Text provided →
--------------------------------------------------
Thursday's front-page campaign story by Jeff Zeleny and Jim Rutenberg prominently featured Obama campaign advisor David Axelrod frankly discussing how the party plans to influence the GOP primary by pitting Newt Gingrich (himself a "juicy target") against Mitt Romney: 'Democrats See 2-Horse Race, Adding Whip .' It's the kind of early White House attack the Times once disapproved of, at least when done by Republican President George W. Bush.
The White House and its allies are starting to turn their sights to Newt Gingrich, invoking his tumultuous history as House speaker to brand him as the 'godfather of gridlock,' a testament to his new viability and the sudden realization that he could be President Obama's Republican opponent.
Democrats have made it clear they have no plans of letting up on Mitt Romney. But they are hoping to help stretch the Republican nominating contest into a longer and bloodier battle - meaning they are eager to define Mr. Gingrich for voters in unflattering terms without necessarily wounding him fatally and assisting Mr. Romney, whom they still view as a formidable general election opponent.
The jabs at Mr. Gingrich are one part gleeful mischief-making and one part serious due diligence. Democrats have dusted off old opposition research files on him and are digging deeper into his time in Congress and the private sector, even as they study how his candidacy could resonate with voters in important battleground states.
--------------------------------------------------
Dataset section →

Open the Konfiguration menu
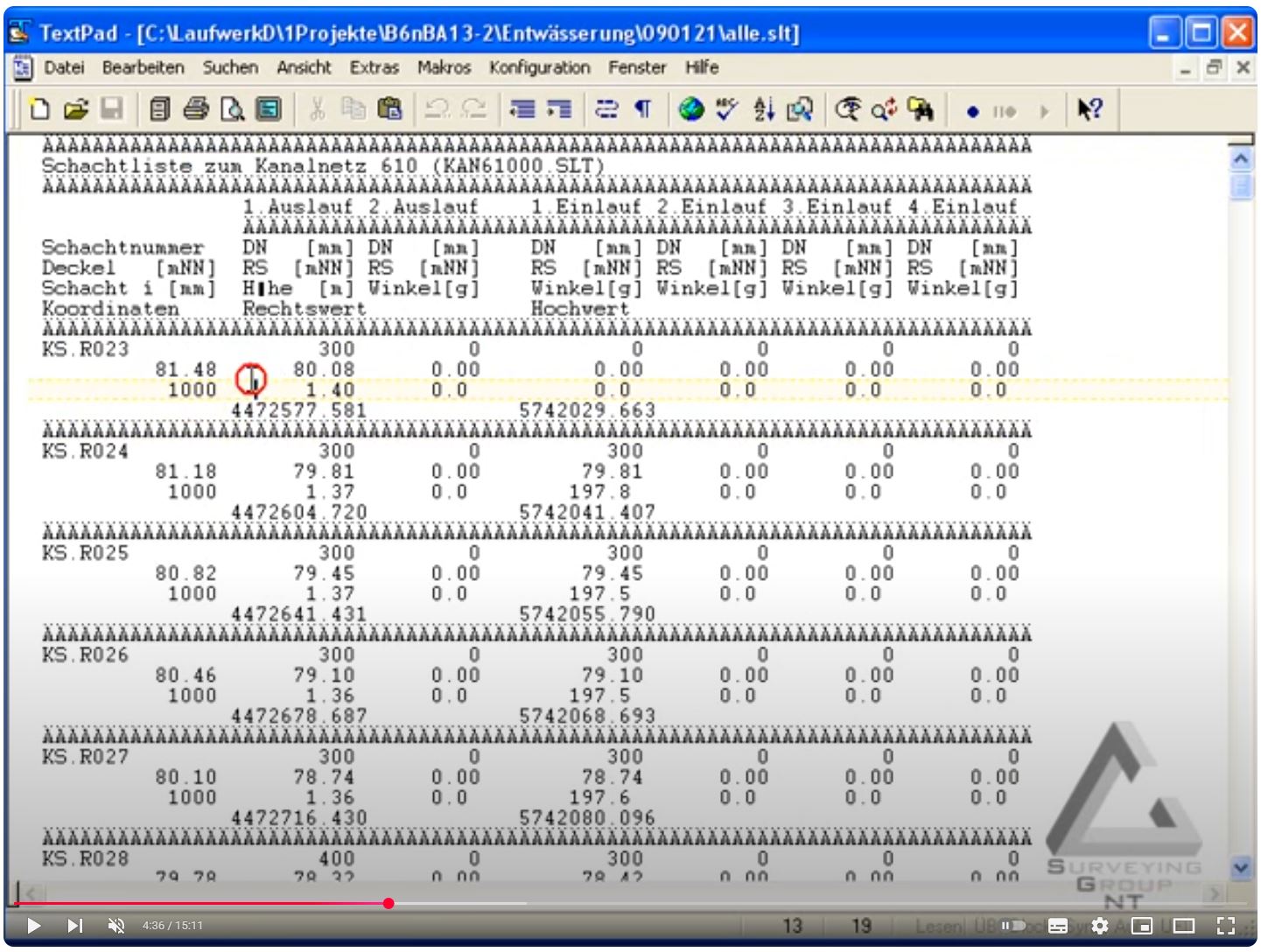The height and width of the screenshot is (952, 1261). pos(539,67)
--------------------------------------------------
Work task 1 → In the article on Democrats targeting Newt Gingrich, rewrite the portion that opens with "The White House" and closes with "Obama's Republican opponent.", replacing "tumultuous history" with "turbulent record".
Work task 2 → Extend the article on Democrats targeting Newt Gingrich, picking up after its last sentence.

Answer area 1 →
The White House and its allies are starting to turn their sights to Newt Gingrich, invoking his turbulent record as House speaker to brand him as the 'godfather of gridlock,' a testament to his new viability and the sudden realization that he could be President Obama's Republican opponent.

Answer area 2 →
For the president's team, it is a careful calibration.
Their unrelenting attacks on Mr. Romney, which culminated in a humorous Web video of his evolution on a variety of issues, were viewed by many Republicans as a devastating success. Another video about Mr. Romney is expected on Thursday morning.
A photo caption reveled in the targeting of Romney's opponent: 'Newt Gingrich and his wife, Callista, signed their books on Monday in Manhattan. Democrats say that Mr. Gingrich's rocky tenure in the House should provide a particularly juicy target.'
Mr. Obama's political advisers emphasized that they believed the broad contours of the race would be the same between the president and Mr. Gingrich as they would be between the president and Mr. Romney. But, they said, Mr. Gingrich's rocky tenure in the mid- to late 1990s would provide a particularly juicy target that could help portray him as a symbol of the past.
'It wasn't that long ago, and the debates and the tactics were very much what we're dealing with today,' Mr. Axelrod said. 'I mean it was shutting down the government in order to defund the E.P.A., and to defund education programs and to cut Medicare in order to give tax cuts to the wealthy. These guys are in the back-to-the-future machine.'
Gingrich declined to respond, and the Times didn't feature any Republican spokesmen in reply to Axelrod's partisan assaults. Zeleny and Rutenberg claimed some success on behalf of the Democratic effort.
While it is hardly unusual for sitting presidents to size up their prospective rivals, the White House began taking its engagement with Mr. Romney to another level, essentially becoming the ninth candidate in the Republican race. The Democrats were initially trying to define Mr. Romney for the general election, but their efforts also appear to have helped slow him in the primary.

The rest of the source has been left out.